═══ DOCUMENT EXCERPT

Grad students are really crappy proxy for humans.
They’re what’s known as a WEIRD population; Western Educated Industrialized Rich Democracies is generally where they are raised. So, they have different beliefs in reality sometimes. And so, some researchers in Australia said you know this is a fascinating result but what if we tried this on actual prisoners. There’s a prison across the street. I bet we could offer them candy bars it’s sort of like free food. Now first of all, we should recognize that offering somebody candy bars or a free meal or $50 is nothing like the threat that they’re in when they’re robbing a bank and worrying about years in prison. So, we should worry about what this actually tells us. But when they did this test what they discovered. All of a sudden 30% of the time this group is loyal to one another. And 19% they’re betraying. It completely flips everything we might think about humans. Now there are lots of different hypotheses about why this is the case. Is it because they live with each other in tight proximity in a violent environment? And you want to be very careful about not having a reputation for screwing them over. Possibly. Whereas for grad students like they already know only one of them has a job and they don’t just know which one. So, you might as well start backstabbing early.
Is it because the prisoners recognize that this is not a two player game and the grad students are not wise enough to realize this? The UK has a game called Golden Balls which is fascinating which at the very end you have two contestants and they play a game like this. They’ve just built up this prize pot. They each have two balls in front of them that are steal and share. If you both pick share you split the prize. If one of you pick steal, they get the whole prize. If both of you pick steal, then the show gets the prize. And like this worked really great until somebody walked up one day and said I’ve just picked steal I’m not going to negotiate I’ll share with you I promise. But if you pick steal neither of us gets money. Two minutes of him just repeating this is a monologue like the show host is like what is going on here. And at the end of it he reveals he’s picked share and when they asked him, he said the most important thing was that the show not keep the money. He recognized that it was the two of them against the show. Turns out the other person who picked share is like ‘well if I pick steal, I get nothing, with share maybe I’ll get half of it.’
So, worked out for them. To recognize that people’s models might be a little different based on how they got there. They might have different beliefs. No decision is about risks. But everybody takes risks every day. If you think you don’t take risks recognize that you are spending an hour of your life listening to me talk. That’s a risk. I mean you came here to listen to a whole bunch of other people as well. You had to travel – that’s always a risk. So, you had these costs you spent, you expect some, you have some outcomes you’d like to get, and there’s some downsides that might happen. Now you’re going to leave behind hazards out of these decisions. Sometimes you don’t understand the costs and the returns are really complicated. Maybe they’re realities that somebody else pays. And so, our decision isn’t perfect with these hazards. And sometimes it’s because we don’t understand them anymore.

══════
═══ DATASET RECORDS

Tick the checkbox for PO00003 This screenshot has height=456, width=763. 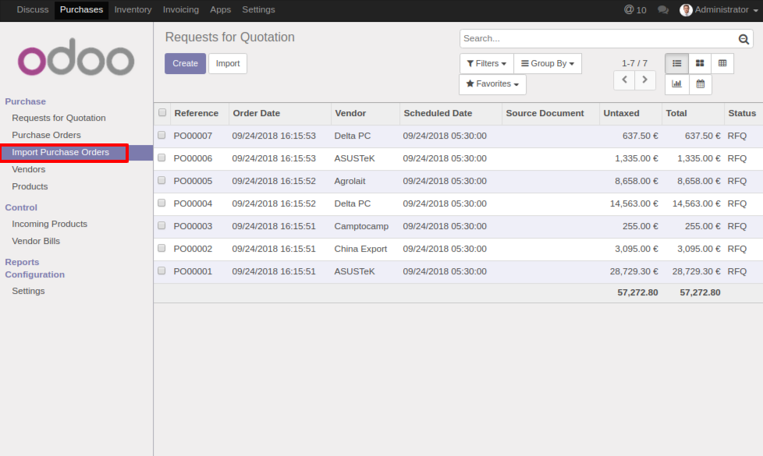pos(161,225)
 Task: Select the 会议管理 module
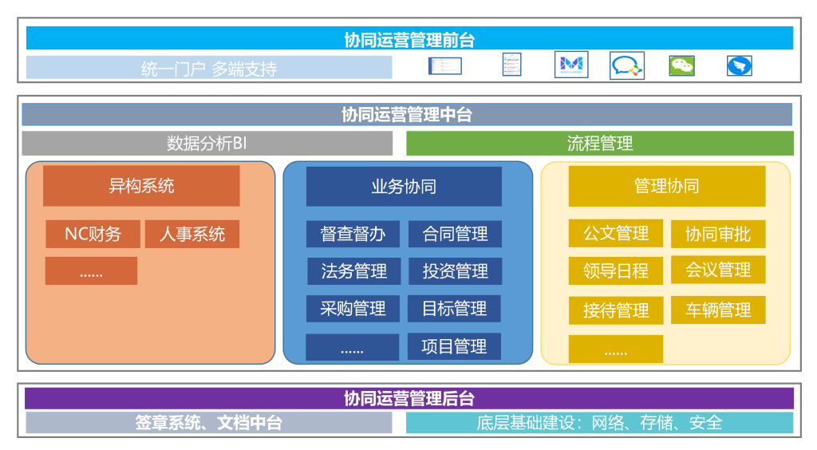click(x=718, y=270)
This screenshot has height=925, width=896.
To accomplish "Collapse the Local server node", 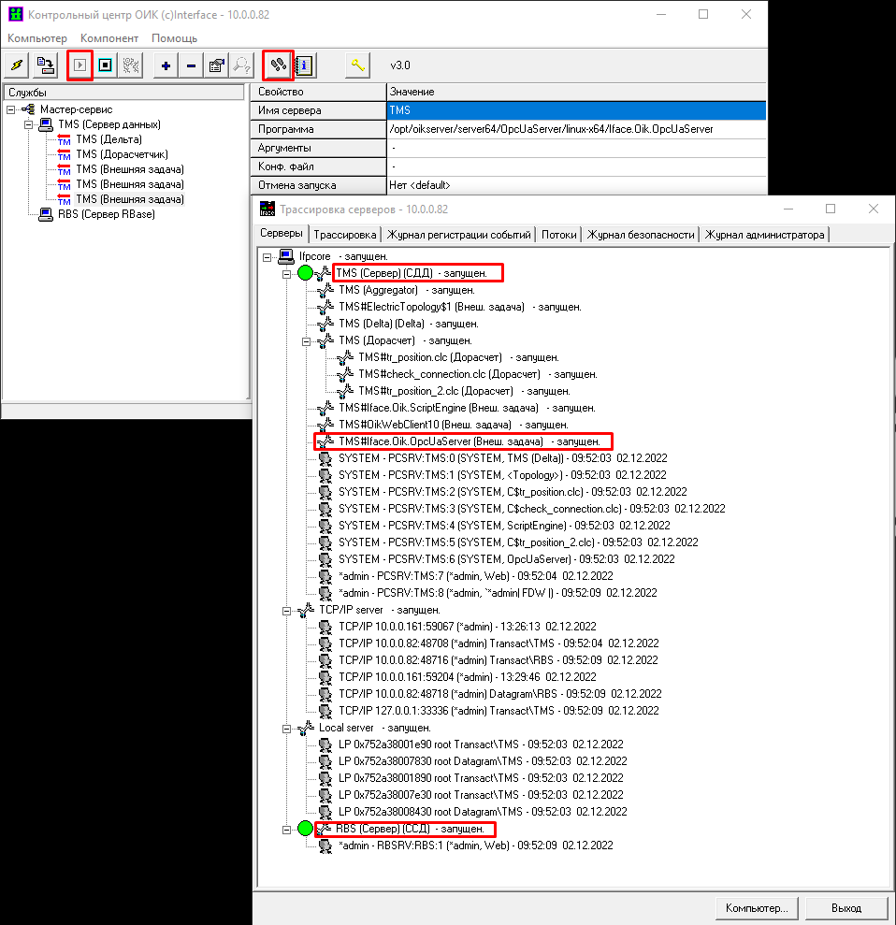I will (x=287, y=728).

══════
═══ DATASET RECORDS

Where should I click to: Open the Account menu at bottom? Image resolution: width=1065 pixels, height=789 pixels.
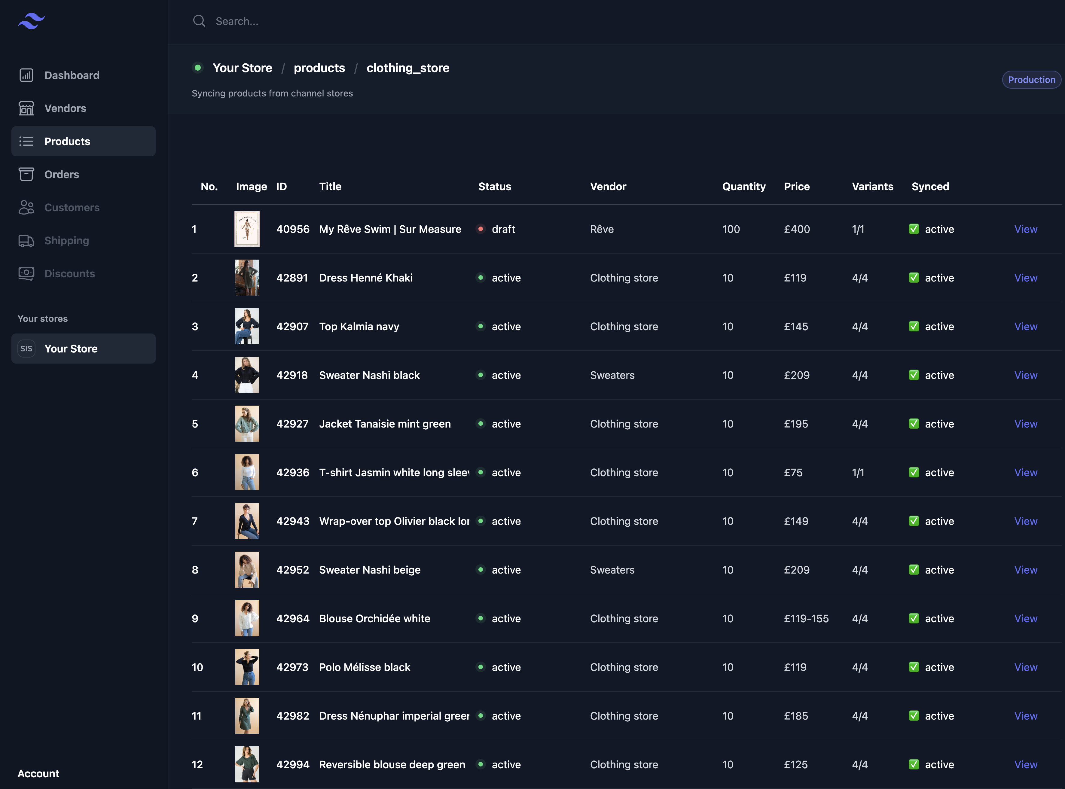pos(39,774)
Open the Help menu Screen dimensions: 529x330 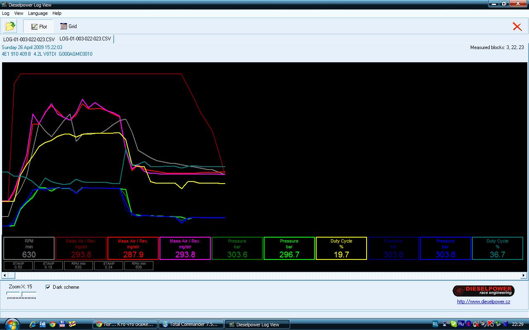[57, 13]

══════

| WORK TO COMPLETE |
List every outcome of the Golden Balls game that the excerpt on cooperation and risk describes, giving the choices and who gets the prize in each.

| PROBLEM SOLUTION |
- Both contestants pick share: they split the prize.
- One contestant picks steal: that contestant gets the whole prize.
- Both contestants pick steal: the show gets the prize.